▸ What you will do: Each word in the data below should be copied exactly; the images should not.

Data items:
- Opening Delimiter -
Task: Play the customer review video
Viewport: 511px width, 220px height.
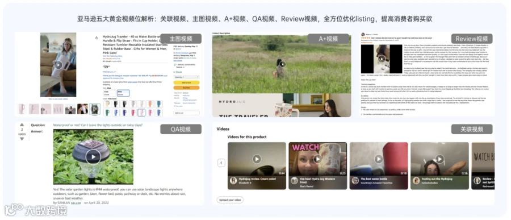Action: pos(382,59)
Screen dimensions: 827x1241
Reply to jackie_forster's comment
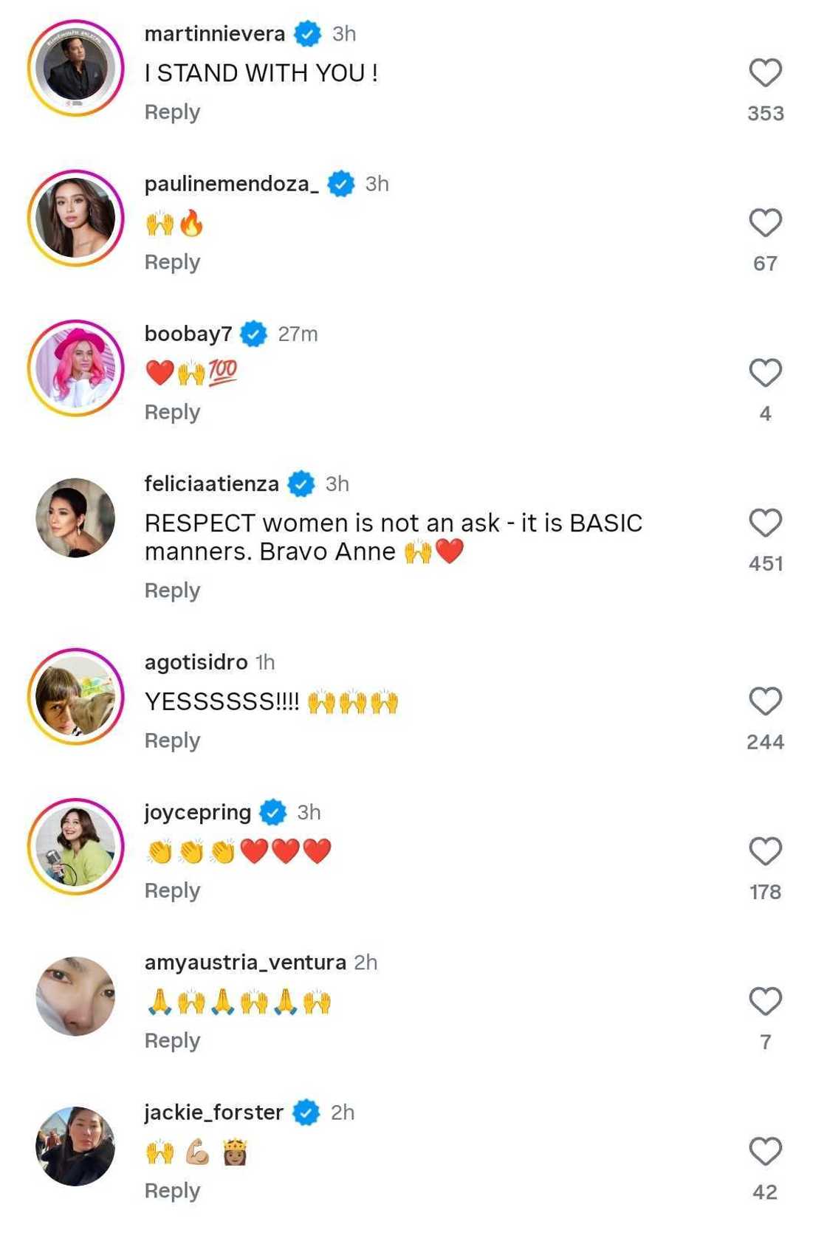pyautogui.click(x=171, y=1190)
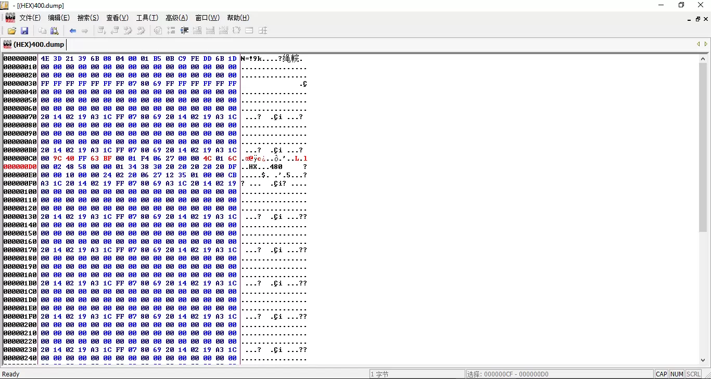The width and height of the screenshot is (711, 379).
Task: Toggle the SCRL indicator in status bar
Action: [x=693, y=374]
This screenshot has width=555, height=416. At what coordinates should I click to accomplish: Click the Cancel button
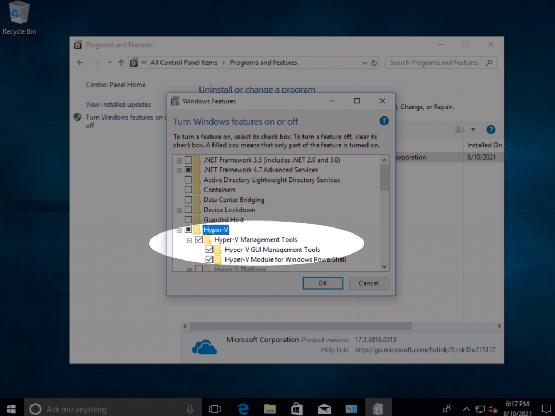(x=369, y=283)
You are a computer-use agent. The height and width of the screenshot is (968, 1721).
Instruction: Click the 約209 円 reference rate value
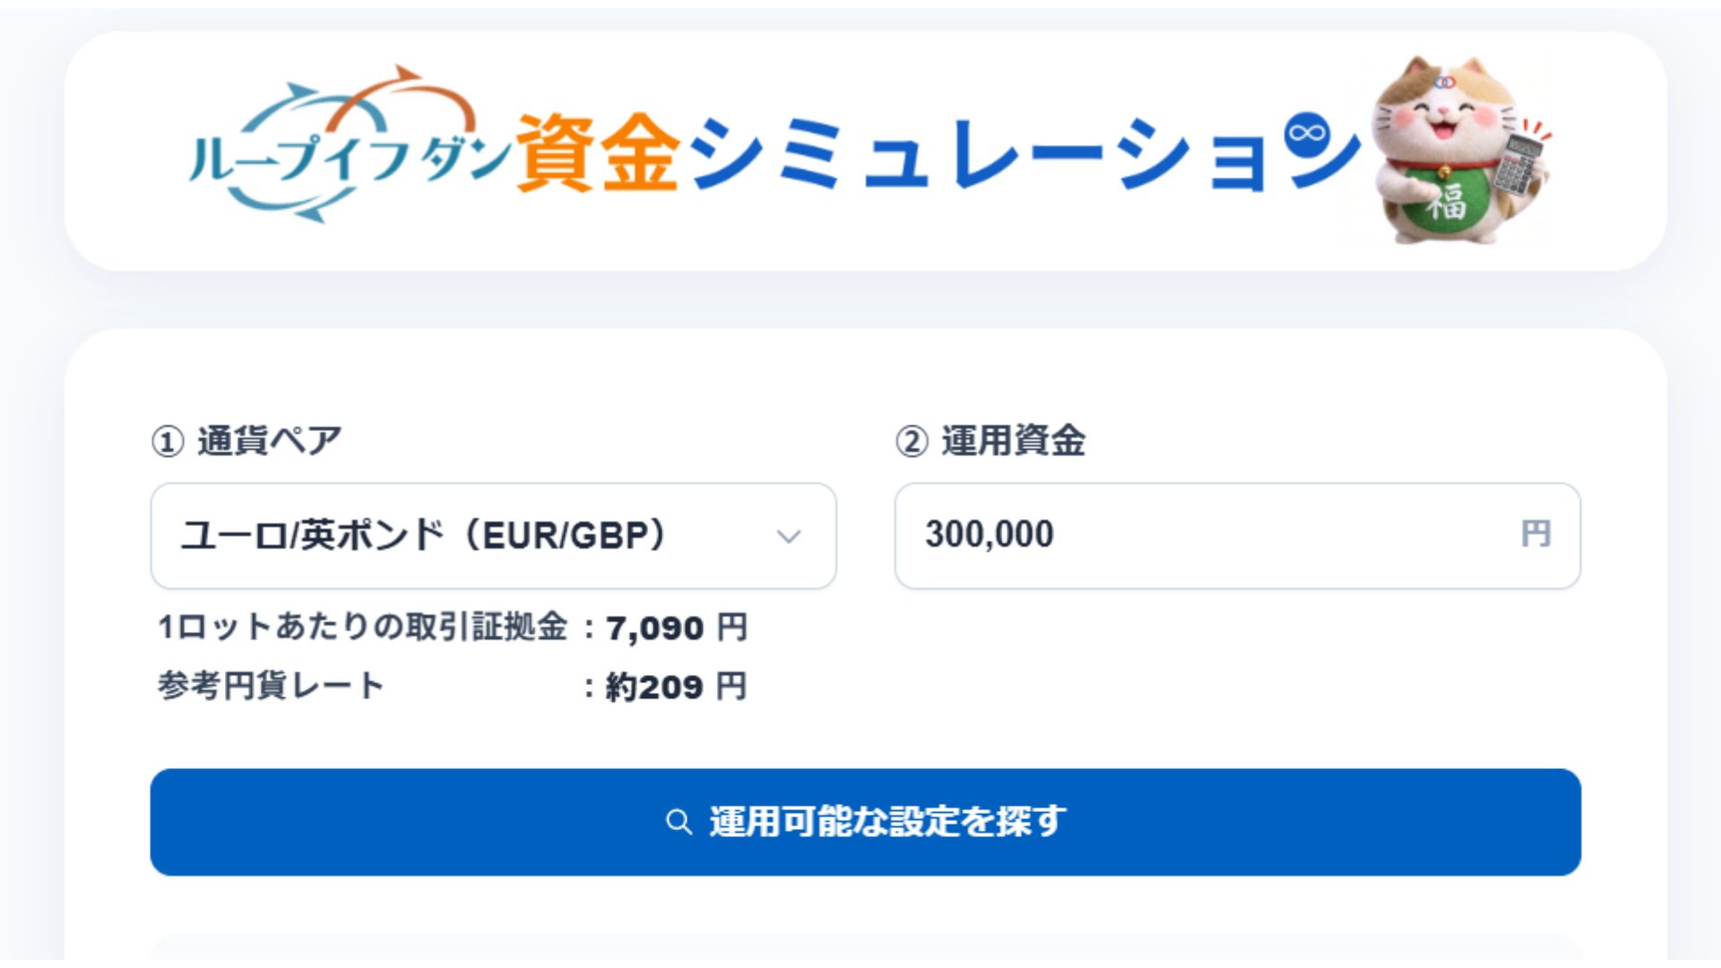coord(676,687)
- Closing Delimiter -
▸ Answer to this problem:
Task: Play the customer review video
Viewport: 511px width, 220px height.
Action: pos(382,59)
Screen dimensions: 827x1241
Reply to jackie_forster's comment
pyautogui.click(x=171, y=1190)
The width and height of the screenshot is (711, 379).
Task: Toggle the SCRL indicator in status bar
Action: [x=693, y=374]
This screenshot has width=555, height=416. At what coordinates should I click to accomplish: Click the Cancel button
(x=369, y=283)
You are a computer-use agent. The height and width of the screenshot is (968, 1721).
Instruction: Click the 約209 円 reference rate value
coord(676,687)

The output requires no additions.